═══ RECORDS SHOWN ═══

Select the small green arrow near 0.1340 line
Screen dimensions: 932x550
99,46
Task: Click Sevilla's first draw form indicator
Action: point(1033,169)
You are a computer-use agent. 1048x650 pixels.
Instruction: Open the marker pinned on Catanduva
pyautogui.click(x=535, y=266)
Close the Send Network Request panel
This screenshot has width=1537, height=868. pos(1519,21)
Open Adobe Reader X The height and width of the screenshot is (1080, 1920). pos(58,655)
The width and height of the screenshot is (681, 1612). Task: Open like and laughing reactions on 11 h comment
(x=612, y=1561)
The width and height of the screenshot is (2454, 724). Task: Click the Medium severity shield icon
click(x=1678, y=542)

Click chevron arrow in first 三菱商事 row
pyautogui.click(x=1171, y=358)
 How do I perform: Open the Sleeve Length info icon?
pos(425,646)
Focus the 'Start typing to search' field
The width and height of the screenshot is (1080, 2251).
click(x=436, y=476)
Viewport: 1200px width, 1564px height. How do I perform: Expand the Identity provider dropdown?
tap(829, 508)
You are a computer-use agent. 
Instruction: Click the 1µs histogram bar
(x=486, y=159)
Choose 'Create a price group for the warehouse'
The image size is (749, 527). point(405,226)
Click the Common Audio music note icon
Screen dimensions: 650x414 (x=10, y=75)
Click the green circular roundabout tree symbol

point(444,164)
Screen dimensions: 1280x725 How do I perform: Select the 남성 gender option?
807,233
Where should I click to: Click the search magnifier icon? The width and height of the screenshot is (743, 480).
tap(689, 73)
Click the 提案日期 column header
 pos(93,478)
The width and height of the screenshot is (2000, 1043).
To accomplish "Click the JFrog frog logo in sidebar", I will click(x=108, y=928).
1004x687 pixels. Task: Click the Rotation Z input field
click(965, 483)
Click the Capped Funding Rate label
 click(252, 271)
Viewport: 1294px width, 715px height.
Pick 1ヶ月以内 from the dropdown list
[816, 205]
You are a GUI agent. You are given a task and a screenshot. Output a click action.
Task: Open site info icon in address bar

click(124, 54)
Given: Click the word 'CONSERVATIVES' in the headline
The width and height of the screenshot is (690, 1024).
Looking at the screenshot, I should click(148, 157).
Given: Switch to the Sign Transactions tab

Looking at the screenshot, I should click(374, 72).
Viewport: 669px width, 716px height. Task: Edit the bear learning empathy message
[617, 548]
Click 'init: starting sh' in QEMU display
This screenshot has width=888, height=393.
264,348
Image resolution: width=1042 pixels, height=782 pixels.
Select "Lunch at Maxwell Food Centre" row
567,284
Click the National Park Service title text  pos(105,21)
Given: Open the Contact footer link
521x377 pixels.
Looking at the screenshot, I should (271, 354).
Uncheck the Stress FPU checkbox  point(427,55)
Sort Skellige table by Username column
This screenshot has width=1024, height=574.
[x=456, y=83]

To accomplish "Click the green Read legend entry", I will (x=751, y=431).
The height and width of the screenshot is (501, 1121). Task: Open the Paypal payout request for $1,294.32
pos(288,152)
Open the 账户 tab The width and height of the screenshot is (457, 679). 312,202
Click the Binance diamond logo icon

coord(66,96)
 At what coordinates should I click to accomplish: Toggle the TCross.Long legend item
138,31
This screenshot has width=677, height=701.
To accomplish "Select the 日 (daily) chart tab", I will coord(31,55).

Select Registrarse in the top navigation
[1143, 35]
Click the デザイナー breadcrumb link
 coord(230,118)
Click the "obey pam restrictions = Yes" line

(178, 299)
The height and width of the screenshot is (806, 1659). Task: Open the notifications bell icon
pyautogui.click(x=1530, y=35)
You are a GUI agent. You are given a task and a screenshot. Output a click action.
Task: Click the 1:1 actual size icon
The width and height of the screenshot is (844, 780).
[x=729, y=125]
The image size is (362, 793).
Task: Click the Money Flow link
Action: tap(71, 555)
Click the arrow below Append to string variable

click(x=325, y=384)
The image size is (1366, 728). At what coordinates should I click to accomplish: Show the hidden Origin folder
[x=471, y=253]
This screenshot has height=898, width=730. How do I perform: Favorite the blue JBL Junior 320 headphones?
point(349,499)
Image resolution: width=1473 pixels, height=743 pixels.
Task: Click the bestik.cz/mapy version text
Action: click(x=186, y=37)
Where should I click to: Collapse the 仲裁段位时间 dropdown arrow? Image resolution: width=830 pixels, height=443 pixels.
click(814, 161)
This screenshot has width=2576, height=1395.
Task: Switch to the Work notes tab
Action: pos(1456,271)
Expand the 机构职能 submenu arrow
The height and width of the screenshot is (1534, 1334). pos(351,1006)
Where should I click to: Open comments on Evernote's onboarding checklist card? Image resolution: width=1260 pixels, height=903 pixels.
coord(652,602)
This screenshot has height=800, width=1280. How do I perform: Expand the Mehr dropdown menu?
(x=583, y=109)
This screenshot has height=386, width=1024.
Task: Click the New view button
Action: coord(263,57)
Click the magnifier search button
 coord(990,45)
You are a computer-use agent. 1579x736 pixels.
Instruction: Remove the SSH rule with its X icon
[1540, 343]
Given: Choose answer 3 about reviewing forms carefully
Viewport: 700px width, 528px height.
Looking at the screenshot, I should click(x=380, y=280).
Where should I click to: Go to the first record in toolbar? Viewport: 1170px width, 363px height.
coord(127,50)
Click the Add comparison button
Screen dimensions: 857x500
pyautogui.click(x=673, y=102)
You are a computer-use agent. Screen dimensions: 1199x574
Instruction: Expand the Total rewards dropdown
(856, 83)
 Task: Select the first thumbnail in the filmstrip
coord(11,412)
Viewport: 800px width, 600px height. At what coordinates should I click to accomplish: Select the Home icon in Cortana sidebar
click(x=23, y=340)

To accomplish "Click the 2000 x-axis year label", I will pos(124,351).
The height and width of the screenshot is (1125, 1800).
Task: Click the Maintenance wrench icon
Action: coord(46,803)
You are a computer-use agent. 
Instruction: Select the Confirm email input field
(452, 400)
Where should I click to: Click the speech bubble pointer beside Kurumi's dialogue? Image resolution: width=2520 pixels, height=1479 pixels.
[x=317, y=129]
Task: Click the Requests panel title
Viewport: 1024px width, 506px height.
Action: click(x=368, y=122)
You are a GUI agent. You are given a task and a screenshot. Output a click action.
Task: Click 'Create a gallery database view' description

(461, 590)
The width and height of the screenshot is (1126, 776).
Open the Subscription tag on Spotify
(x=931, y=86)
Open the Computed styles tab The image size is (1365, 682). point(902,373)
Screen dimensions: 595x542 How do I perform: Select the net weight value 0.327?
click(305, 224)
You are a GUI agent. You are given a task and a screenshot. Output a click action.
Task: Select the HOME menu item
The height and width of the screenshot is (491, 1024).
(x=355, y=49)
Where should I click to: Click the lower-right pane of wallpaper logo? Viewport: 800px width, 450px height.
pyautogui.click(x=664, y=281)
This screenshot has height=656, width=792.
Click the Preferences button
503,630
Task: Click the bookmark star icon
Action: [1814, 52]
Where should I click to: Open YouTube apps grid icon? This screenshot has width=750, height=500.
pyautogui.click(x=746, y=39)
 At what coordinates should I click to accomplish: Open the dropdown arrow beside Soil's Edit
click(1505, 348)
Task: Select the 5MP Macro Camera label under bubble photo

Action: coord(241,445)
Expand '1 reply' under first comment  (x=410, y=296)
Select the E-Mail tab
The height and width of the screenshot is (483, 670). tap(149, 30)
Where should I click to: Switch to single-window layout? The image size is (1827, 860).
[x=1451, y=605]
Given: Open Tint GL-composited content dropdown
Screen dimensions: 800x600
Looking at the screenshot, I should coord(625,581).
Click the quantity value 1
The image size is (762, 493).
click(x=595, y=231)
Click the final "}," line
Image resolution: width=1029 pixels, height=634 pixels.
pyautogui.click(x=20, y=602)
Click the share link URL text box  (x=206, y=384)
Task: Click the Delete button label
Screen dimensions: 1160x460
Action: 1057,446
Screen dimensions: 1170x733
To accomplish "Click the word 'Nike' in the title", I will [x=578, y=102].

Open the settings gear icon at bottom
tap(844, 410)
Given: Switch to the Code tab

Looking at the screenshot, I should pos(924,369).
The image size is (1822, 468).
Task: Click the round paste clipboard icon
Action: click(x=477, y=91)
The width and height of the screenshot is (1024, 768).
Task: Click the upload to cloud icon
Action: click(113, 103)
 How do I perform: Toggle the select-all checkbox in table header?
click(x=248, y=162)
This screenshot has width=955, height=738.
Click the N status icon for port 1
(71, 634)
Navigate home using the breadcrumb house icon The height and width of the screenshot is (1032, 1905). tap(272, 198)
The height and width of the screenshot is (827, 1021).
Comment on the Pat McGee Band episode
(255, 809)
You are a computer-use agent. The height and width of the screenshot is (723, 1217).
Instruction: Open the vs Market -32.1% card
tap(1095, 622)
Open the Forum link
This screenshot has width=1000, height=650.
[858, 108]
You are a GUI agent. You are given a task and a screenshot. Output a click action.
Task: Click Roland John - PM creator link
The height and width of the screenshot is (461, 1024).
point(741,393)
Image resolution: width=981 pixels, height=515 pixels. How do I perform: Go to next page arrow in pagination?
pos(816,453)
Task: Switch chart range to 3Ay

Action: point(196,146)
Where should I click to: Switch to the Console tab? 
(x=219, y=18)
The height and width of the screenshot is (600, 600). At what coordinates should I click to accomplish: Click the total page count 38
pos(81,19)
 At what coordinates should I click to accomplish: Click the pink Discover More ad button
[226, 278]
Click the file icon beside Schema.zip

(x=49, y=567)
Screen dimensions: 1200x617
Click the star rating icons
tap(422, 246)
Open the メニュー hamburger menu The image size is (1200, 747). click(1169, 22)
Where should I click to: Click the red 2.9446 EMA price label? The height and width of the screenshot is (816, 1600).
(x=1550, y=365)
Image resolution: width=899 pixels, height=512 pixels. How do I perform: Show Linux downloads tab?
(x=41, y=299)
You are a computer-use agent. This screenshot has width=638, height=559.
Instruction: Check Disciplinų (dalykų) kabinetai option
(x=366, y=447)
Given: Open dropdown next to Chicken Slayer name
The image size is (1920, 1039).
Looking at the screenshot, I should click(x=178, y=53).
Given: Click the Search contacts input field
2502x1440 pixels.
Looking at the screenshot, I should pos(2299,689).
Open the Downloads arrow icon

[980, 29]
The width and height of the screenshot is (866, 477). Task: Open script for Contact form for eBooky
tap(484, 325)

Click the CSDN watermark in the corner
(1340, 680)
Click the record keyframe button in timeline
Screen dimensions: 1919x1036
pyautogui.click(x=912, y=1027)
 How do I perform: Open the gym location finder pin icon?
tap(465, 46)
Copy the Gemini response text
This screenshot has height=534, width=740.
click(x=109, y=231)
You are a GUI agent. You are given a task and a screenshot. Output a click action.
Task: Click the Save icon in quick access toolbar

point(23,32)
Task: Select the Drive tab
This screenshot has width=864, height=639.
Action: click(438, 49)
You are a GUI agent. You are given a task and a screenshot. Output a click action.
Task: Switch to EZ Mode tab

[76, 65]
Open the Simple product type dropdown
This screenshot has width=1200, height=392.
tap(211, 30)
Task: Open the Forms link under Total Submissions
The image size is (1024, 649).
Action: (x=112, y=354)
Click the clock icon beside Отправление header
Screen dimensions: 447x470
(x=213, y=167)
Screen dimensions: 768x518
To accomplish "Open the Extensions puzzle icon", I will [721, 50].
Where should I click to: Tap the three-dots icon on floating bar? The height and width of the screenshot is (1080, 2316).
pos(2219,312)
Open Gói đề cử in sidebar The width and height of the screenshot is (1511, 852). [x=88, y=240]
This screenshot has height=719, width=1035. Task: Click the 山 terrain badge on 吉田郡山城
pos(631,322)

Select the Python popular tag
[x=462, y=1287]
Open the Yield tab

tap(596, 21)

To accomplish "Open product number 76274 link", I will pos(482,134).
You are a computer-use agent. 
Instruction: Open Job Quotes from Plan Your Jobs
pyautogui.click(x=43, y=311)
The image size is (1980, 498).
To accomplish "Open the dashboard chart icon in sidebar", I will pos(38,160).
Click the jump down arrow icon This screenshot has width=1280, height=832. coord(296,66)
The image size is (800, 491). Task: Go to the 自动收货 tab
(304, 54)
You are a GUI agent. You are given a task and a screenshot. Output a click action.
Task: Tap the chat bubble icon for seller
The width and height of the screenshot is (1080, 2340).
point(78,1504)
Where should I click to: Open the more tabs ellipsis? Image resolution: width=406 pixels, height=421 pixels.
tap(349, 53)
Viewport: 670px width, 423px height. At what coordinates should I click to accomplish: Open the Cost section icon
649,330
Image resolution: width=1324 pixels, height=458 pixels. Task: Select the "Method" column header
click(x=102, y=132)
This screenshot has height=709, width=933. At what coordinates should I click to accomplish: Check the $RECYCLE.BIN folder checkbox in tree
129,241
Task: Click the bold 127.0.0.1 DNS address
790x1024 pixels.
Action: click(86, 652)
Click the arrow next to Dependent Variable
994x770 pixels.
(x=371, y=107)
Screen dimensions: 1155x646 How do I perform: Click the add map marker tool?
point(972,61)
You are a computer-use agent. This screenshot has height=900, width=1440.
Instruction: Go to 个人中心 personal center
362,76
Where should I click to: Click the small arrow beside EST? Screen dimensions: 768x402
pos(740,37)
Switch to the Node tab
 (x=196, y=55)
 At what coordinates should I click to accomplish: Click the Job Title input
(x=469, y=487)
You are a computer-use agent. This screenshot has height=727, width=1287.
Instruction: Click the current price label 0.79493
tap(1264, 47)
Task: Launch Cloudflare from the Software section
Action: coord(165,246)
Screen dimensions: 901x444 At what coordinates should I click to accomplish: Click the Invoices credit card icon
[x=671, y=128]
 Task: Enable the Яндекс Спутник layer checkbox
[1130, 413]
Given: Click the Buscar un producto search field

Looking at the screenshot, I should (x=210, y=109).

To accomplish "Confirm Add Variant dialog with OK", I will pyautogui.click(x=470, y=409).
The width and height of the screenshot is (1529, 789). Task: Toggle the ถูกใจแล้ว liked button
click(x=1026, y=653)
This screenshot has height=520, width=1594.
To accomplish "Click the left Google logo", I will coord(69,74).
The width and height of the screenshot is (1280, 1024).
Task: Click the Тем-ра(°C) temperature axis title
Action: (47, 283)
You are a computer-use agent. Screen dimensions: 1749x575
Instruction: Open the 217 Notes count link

═══

WHAT TO PRODUCE ▸
Using the material above, quote the first line and each line after it, stopping at and including the line that holds "Focus the 'Start typing to search' field".

REPLY TO THE EXERCISE ▸
Select the small green arrow near 0.1340 line
Screen dimensions: 932x550
99,46
Task: Click Sevilla's first draw form indicator
Action: point(1033,169)
You are a computer-use agent. 1048x650 pixels.
Instruction: Open the marker pinned on Catanduva
pyautogui.click(x=535, y=266)
Close the Send Network Request panel
This screenshot has width=1537, height=868. pos(1519,21)
Open Adobe Reader X The height and width of the screenshot is (1080, 1920). pos(58,655)
The width and height of the screenshot is (681, 1612). Task: Open like and laughing reactions on 11 h comment
(x=612, y=1561)
The width and height of the screenshot is (2454, 724). Task: Click the Medium severity shield icon
click(x=1678, y=542)

Click chevron arrow in first 三菱商事 row
pyautogui.click(x=1171, y=358)
 How do I perform: Open the Sleeve Length info icon?
pos(425,646)
Focus the 'Start typing to search' field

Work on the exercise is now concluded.